安倍晋三政権のエネルギー政策の具体像が出そろいつつあります。
新増設への布石
経済産業省審議会で6月1日に了承された長期エネルギー需給見通し案は、原発再稼働に向け国が前面に立つと明記するとともに、2030年の原発の電源比率を20〜22%とし、東京電力福島第1原発事故後初めて数値目標に踏み込みました。政府は同案を7月1日まで意見公募にかけ、正式決定する構えです。
安倍首相は公式には、現時点で原発の新増設やリプレース(建て替え)は想定していないといいます。
既存の原発を運転期間40年間で順次廃炉にした場合、30年には原発比率は約15%になります。
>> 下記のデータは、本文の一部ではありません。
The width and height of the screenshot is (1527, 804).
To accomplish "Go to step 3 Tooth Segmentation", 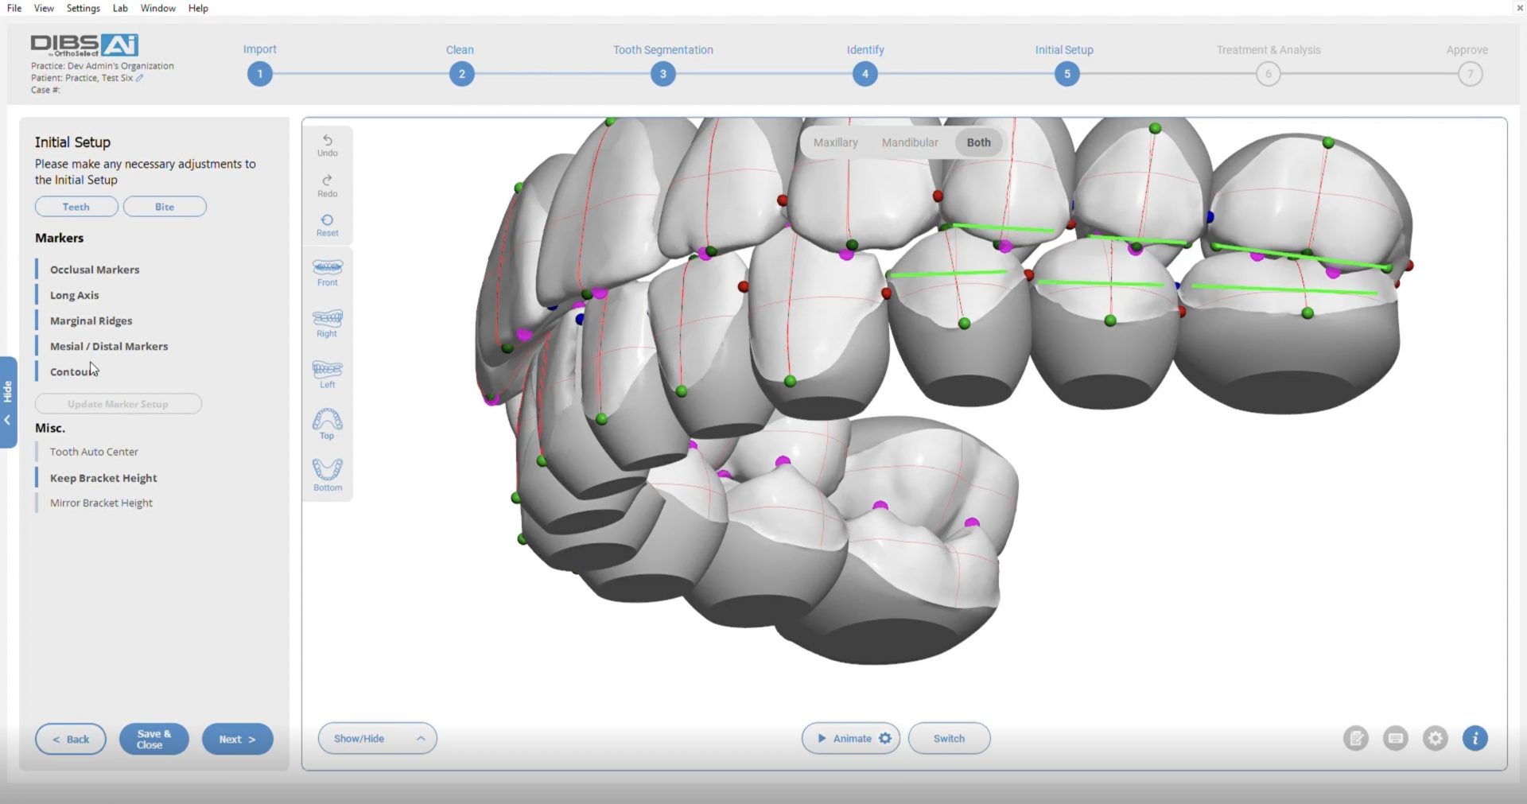I will 662,74.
老朽化した原発の運転延長や、新増設・リプレースがなければ20〜22%にはなりません。
当面は再稼働に全力を挙げるとして、需給見通し案で高い原発比率を掲げておけば、2年後のエネルギー基本計画見直しで新増設を明記することができる・・。需給見通し案からは、安倍政権の原発復活のシナリオが透けて見えてきます。
一方、再生可能エネルギーは極めて低い導人量に抑えようとしています。
福島事故後、再エネ普及のために始まった固定価格買い取り制度によって、太陽光の認定容量は1月時点で7160万キロワットに達しています(稼働していないものを含む容量)。風力も既設分に環境影響評価中を加えると約800万キロワットになります。
ところが、需給見通し案の30年の太陽光の設備容量は6400万キロワット(電源比率7%)、風力は1000万キロワット(同1・7%)にすぎません。太陽光は現時点の認定容量すら下回る抑制目標です。
経産省は今月、固定価格買い取り制度の見直しに着手しました。太陽光の買い取りに上限を設けることや、電力会社との売電契約を参入条件とすることが検討されます。電力会社が再エネ事業者を選別する仕組みになれば、再エネ普及の障害になります。
増える石炭発電
需給見通し案はまた、二酸化炭素を大量に排出する石炭火力発電の30年の電源比率を、液化天然ガス(LNG)火力発電に次ぐ26%としました。こうした国の石炭重視が呼び水となり、現在、原発約20基分という空前の石炭発電の建設ラッシュが起きています。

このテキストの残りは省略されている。